I was interested in finding out more details to find parallels with other women’s experiences. However, Pam herself replied that sex was not a subject that she could discuss. She suggested that orgasms occurred naturally, that they flowed from the passion of the sexual act.

Unfortunately, people get away with spouting nonsense about sex just because no one questions the common sense of their claims. For example, eight-year-old girls may innocently touch their genitals, but this is very different from the type of adult sexual activity that leads to orgasm. Since many women never experience actual female orgasms, they can brag and be fooled with surprising ease.

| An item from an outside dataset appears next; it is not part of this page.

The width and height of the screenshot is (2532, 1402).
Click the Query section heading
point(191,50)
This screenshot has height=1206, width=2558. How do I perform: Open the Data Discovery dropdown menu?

I asked Pam if she had continued to masturbate. She responded that masturbation was “a sneeze” compared to the orgasms she enjoyed with her partner. Men continue to masturbate throughout their lives, but women often imply that the emotional rewards of intercourse supersede any need to masturbate.

We all draw different conclusions from the interpretation of our sexual experiences. After thirty years of relationship, Pam told me that she couldn’t remember a single serious argument. She and her partner argued endlessly over trivial matters, but never quarreled over anything serious (even though they had raised children together).

This experience is so different from mine, or other couples I’ve observed, that it’s easy to be cynical. Maybe Pam’s idea of ​​bickering was my idea of ​​full-scale war. However, let’s be generous and admit that anything is possible, even the ‘perfect’ couple. One explanation for this anomaly could be that the couple makes little demands on each other.

Presumably, for a lucky few, erotic stories describing the overwhelming sexual arousal fictional women experience with vaginal penetration are a reality. For the rest of us, these stories remain in the realm of fiction, frankly unattainable.